La circonstance aggravante et la violence commise par un conjoint ou un ancien conjoint : l'application rétroactive de la loi du 3 août 2018
Au sens de l'article 132-80 du code pénal, lorsque l'auteur d'un fait de violence est le conjoint de la victime de ce fait, ce statut conjugal constitue une circonstance aggravante.
La circonstance aggravante liée au concubinage est constituée dès lors qu'une relation de couple stable et continue existe ou a existé, même sans cohabitation.
Cette circonstance aggravante est également retenue pour un fait de violence commis par un ancien conjoint dès lors que les violences avaient été commises en raison de l'ancienne relation de couple.
Par un arrêt datant du 28 janvier 2026 (n° 25-80.641), la Cour de cassation a eu l'occasion de la rappeler en confirmant la décision de la cour d'appel de Douai.

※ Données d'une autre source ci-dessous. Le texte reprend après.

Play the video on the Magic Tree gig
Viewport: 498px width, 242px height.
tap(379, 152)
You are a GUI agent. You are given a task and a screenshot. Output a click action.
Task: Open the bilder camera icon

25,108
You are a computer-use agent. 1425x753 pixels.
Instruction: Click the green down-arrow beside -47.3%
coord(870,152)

En l'occurrence, un homme a entretenu une relation de concubinage avec une femme entre 2007 et 2009.
Il fait l'objet de poursuites, notamment du chef de violences ayant entraîné une incapacité totale de travail de deux jours sur son ancienne compagne, faits commis le 2 janvier 2018, soit après la rupture du concubinage.

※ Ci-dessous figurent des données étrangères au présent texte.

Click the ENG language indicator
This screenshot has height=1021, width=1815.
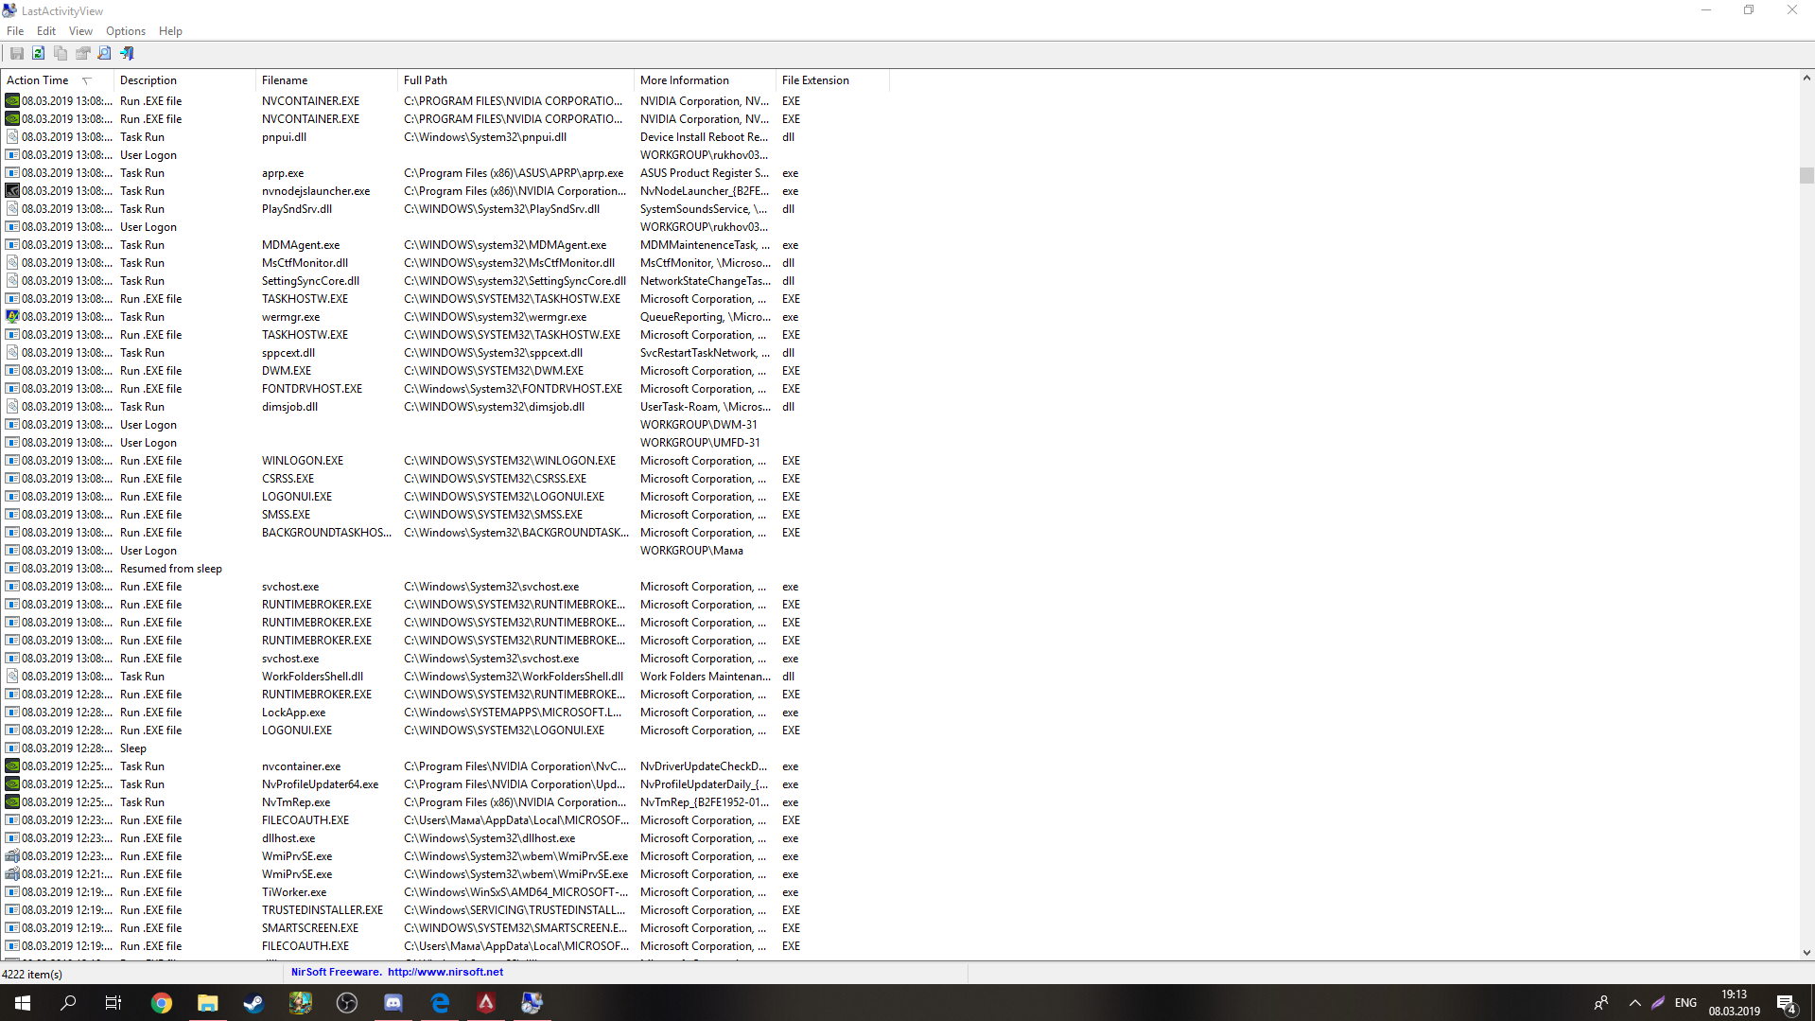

Il a été condamné à 6 mois d'emprisonnement avec sursis, 500 euros d'amende contraventionnelle, 3 ans d'interdiction de paraître et d'entrer en relation avec les victimes.

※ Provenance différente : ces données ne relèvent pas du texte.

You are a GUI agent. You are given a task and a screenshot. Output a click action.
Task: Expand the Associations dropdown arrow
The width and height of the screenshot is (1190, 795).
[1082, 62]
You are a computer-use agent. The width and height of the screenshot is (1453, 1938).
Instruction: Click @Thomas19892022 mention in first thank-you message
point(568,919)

La circonstance aggravante a été retenue, ce que l'auteur des faits conteste.
Il a argué que cette circonstance aggravante introduite par la loi n° 2018-703 du 3 août 2018 qui permet de la retenir même sans cohabitation, s'applique seulement aux faits ultérieurs. Or, en l'espèce, les faits ont été commis le 2 janvier 2018, soit avant l'entrée de ladite loi.
Cet argument a été rejeté, car il résulte de l'examen des travaux parlementaires ayant précédé l'adoption de ladite loi que le législateur a, par cette disposition, entendu préciser la notion de concubinage au sens de ce texte, et non l'étendre à des situations nouvelles. Ainsi, cette disposition, qui a pour seul effet d'interpréter le texte qu'elle complète, sans le rendre plus sévère, s'applique aux faits commis avant son entrée en vigueur.